Dear researchers, let me take this opportunity to share with you details of my new book entitled: What’s the Problem Represented to be? A new thinking paradigm(Routledge 2025). The Introduction and the first two chapters are Open Access. I hope you find the expansion of WPR thinking in this volume interesting and relevant. 

https://www.routledge.com/Whats-the-Problem-Represented-to-Be-A-New-Thinking-Paradigm/Bacchi/p/book/9781032678368

Sincerely, Carol

And now to our topic:

It would seem to be a truism that the political climate has changed since the election of Donald Trump. This change can be seen specifically in the concerted attack on diversity and inclusion programs in the United States. As a critical researcher, I have found myself asking about the relevance of the research perspective I support and use – specifically poststructural research premises – in times like these. In the previous entry (28 September 2025) I consider recent contributions that indicate the relevance of examining current political developments through reflections on “authoritarian governmentality”. In this entry I want to consider the interface between poststructuralist research approaches and political exigency – to what extent is research shaped and compromised due to current political developments? 

I wish to emphasise that this question about the shaping of research priorities is not new – it is certainly not a creation of Trumpian politics. I have broached this topic in several earlier Research Hub entries. I begin this contribution by summarising some of the earlier arguments and linking them to current developments. Our focus is the possibility of and restrictions on unfettered research in authoritarian times. 

Constraints on research

In a Research Hub entry on 31 January 2021, entitled “Critical interventions: What’s a researcher to do?”, I ask: “how ‘free’ are researchers to determine the subject matter of their research?”

I identity three interconnected forms of constraint: 

(i) constraints that involve “navigating research with the powerful” (Aydorova 2020). The example I use here draws on Aydorova’s difficulty in accessing material on education policy in the Russian Federation due to “fiction-making, fakery, and duplicitous performances, sometimes involving researchers themselves.” 

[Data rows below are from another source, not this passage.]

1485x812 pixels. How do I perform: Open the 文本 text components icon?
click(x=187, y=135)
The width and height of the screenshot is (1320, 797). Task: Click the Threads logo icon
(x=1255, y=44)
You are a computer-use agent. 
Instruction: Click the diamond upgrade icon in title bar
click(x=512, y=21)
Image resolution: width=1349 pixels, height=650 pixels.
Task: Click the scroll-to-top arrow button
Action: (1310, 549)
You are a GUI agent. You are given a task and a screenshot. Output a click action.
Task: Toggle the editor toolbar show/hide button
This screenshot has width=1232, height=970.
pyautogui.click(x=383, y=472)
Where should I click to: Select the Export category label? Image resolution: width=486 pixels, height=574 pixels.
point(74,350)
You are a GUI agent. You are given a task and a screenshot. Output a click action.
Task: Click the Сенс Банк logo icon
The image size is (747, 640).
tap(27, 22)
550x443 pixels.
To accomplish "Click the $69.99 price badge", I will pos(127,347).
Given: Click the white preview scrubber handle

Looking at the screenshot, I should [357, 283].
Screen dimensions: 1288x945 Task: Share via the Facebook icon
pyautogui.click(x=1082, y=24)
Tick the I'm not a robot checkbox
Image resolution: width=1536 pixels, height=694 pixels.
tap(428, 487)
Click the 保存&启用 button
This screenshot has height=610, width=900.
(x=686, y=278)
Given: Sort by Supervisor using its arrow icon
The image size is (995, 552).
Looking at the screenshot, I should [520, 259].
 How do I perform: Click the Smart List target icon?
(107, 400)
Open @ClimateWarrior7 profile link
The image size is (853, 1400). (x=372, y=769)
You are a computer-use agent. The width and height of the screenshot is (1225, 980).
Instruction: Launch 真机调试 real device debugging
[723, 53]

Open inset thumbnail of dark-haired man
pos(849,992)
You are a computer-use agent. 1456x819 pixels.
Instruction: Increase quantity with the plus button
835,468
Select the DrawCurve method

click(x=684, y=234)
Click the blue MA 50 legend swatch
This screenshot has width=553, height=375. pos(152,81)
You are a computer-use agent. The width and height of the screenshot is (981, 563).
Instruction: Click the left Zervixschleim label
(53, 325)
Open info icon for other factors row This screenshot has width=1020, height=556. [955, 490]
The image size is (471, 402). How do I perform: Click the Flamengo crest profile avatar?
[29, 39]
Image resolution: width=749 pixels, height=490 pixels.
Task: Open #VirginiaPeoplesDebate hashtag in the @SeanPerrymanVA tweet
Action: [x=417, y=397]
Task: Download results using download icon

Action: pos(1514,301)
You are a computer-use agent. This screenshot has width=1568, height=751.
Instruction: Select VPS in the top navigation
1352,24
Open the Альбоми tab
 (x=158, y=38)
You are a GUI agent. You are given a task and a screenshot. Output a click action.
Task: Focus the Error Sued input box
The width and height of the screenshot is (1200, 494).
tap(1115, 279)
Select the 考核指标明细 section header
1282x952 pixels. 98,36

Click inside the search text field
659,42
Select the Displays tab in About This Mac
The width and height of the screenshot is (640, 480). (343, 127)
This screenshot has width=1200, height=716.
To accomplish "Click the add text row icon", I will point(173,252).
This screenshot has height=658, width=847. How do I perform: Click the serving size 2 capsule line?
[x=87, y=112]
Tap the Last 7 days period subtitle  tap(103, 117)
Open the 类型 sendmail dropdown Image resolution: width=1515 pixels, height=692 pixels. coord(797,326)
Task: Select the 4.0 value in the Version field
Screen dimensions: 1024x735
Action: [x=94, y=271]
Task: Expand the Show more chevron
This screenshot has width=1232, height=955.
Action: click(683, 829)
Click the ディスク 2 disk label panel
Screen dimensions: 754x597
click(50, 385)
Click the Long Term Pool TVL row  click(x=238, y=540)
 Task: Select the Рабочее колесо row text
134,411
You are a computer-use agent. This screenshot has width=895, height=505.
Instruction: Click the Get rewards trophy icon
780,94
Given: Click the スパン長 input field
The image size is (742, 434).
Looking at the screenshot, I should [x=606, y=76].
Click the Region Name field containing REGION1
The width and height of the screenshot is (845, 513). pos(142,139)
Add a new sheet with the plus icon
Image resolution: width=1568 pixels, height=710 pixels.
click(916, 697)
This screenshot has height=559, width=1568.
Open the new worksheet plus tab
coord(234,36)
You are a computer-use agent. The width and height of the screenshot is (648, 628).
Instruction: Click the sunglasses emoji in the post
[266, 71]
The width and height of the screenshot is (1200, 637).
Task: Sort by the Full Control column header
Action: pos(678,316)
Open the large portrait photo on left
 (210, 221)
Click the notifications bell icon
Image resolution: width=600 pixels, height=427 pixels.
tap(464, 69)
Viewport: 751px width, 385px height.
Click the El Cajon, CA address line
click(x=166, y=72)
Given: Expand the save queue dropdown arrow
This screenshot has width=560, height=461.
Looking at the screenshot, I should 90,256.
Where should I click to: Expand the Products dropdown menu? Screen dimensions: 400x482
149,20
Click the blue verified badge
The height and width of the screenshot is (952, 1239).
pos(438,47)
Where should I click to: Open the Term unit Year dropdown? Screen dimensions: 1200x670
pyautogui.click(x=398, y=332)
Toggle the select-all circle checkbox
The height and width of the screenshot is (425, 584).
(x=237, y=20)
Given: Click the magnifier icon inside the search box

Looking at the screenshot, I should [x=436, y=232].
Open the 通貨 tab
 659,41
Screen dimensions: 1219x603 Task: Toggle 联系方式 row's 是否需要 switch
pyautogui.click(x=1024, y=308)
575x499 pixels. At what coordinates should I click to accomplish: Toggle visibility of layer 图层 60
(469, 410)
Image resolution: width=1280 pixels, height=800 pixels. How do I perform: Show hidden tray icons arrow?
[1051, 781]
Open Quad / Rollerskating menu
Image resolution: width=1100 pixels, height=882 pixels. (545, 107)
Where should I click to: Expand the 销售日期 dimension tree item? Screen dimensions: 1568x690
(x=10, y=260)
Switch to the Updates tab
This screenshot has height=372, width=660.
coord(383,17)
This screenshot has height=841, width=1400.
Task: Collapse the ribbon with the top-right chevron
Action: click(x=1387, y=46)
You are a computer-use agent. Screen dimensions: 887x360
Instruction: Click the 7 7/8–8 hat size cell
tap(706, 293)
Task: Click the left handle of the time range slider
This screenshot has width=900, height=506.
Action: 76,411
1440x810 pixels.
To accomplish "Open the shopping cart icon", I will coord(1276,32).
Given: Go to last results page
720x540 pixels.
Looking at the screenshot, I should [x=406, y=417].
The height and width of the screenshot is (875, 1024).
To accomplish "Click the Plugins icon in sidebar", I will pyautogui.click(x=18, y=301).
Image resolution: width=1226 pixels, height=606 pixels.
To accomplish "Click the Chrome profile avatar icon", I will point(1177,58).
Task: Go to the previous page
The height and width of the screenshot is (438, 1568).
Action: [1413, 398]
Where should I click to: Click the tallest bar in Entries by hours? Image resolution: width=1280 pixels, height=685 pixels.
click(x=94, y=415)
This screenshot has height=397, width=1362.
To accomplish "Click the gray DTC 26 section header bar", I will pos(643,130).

(ii) constraints imposed due to control over funding. Skilbrei (2020), for example, notes the pressure placed on researchers to be deemed “relevant” in order to attract funding, in her work on migration policy in Norway. She asks: “relevant to whom?” 

(iii) “constraints” due to subjectification processes that influence researchers’ approaches to their selected topics. As just one example, I offer Tania Li’s (2014) argument that researchers, of necessity, play a role in “rendering technical” their projects and proposals. She (2014) describes the compromised role of anthropologists who “have to translate our dense, situated knowledge of people, places, and processes into a technical matrix of a manageable, fundable kind.” 

I describe these three forms of constraint as interconnected because, clearly, those in positions of influence (in conventional governmental institutions, but also in academia and other large organisations) can be involved in limiting access to research material and to funding, and in promoting research practices that help to shape researcher subjectivities. I give the example of “evidence-based research and policy”.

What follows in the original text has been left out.